— Exercise directions —
Pictures in the entries below are excluded; copy only the lines from the one containing "You are a computer-use" to the one containing "to first record", both included.

— Data for this task —
┄┄┄┄┄┄┄┄┄┄┄┄┄┄┄┄┄┄┄┄
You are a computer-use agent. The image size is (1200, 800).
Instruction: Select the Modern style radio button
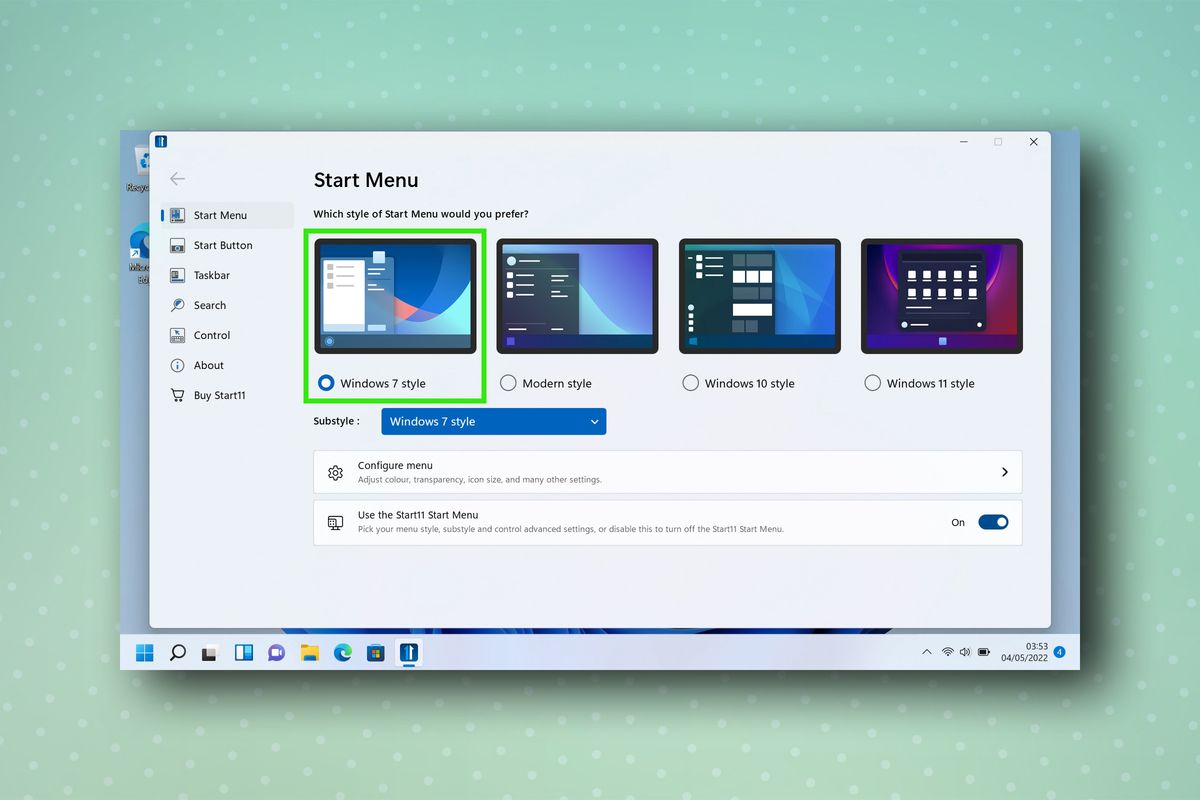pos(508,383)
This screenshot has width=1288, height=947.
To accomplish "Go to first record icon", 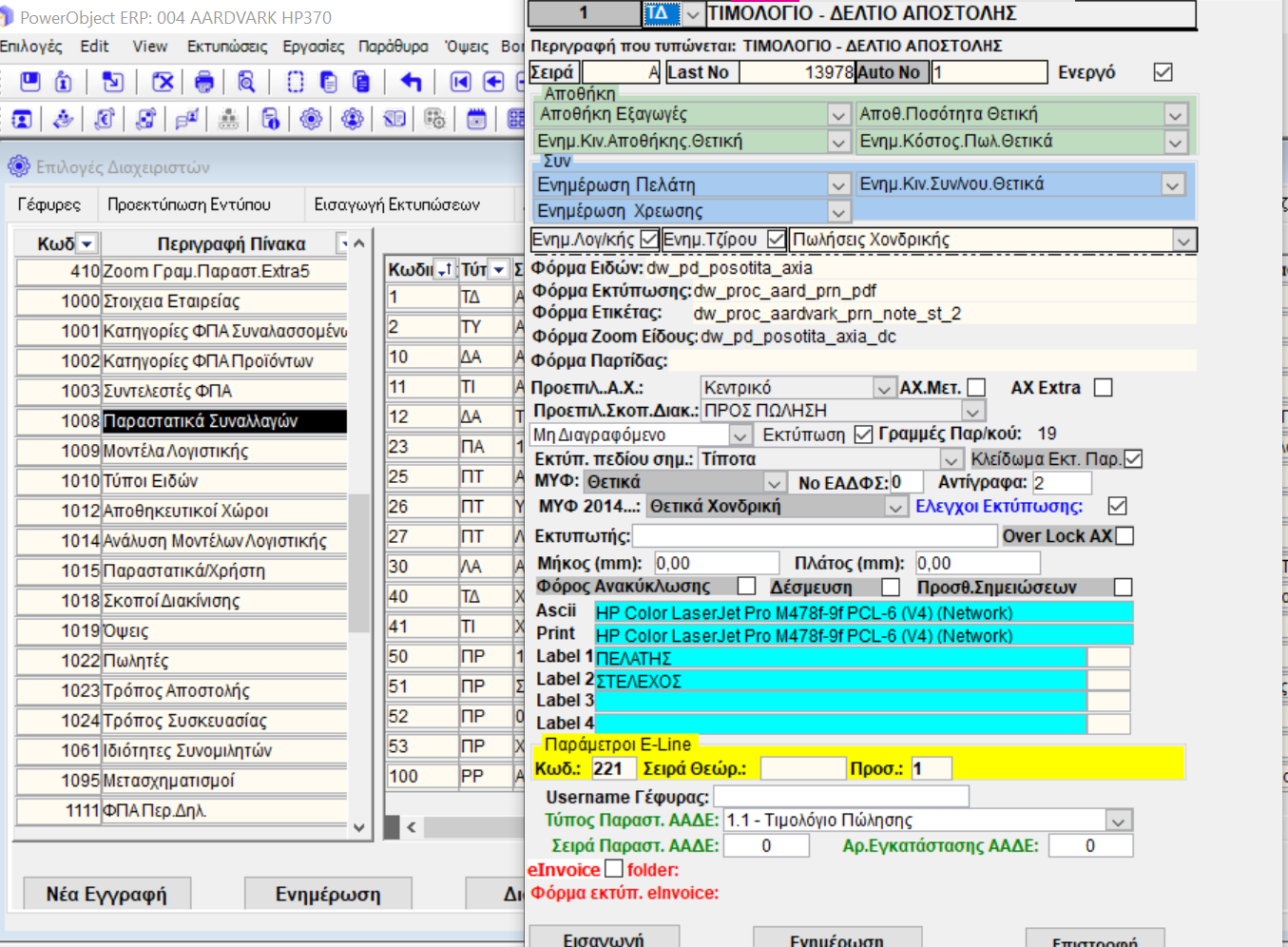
┄┄┄┄┄┄┄┄┄┄┄┄┄┄┄┄┄┄┄┄
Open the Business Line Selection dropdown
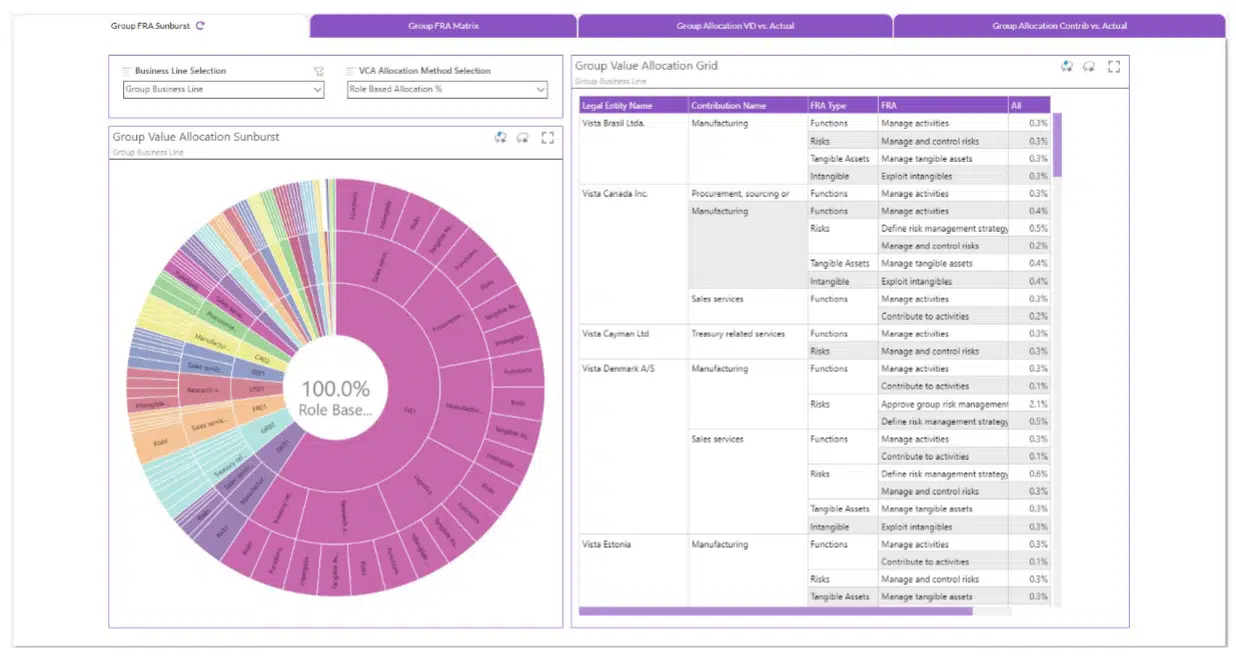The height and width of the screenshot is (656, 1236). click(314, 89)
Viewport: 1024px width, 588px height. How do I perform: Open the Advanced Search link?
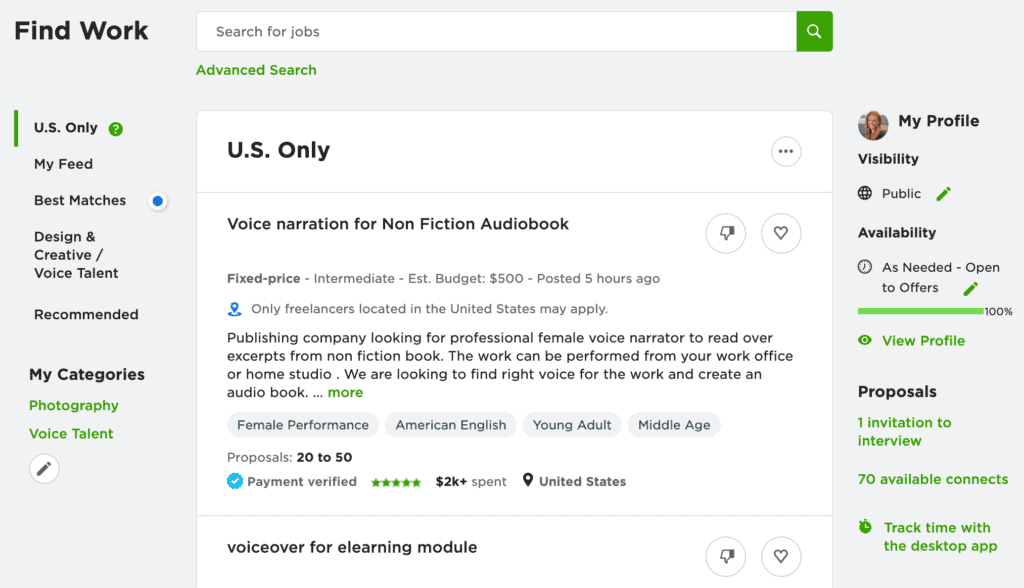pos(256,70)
┄┄┄┄┄┄┄┄┄┄┄┄┄┄┄┄┄┄┄┄
— Output —
You are a computer-use agent. The image size is (1200, 800).
Instruction: Select the Modern style radio button
pos(508,383)
This screenshot has width=1288, height=947.
To accomplish "Go to first record icon", 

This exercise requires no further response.